Make an exact copy of every record that follows.
Dataset records section start
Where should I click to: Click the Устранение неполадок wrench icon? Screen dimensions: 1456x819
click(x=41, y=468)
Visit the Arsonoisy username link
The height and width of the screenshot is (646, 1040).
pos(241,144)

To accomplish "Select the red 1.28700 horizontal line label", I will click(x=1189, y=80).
Dataset records section end
* _Exercise output_
Where should I click to: Click the Устранение неполадок wrench icon? Screen dimensions: 1456x819
click(x=41, y=468)
Visit the Arsonoisy username link
The height and width of the screenshot is (646, 1040).
pos(241,144)

To accomplish "Select the red 1.28700 horizontal line label", I will click(x=1189, y=80).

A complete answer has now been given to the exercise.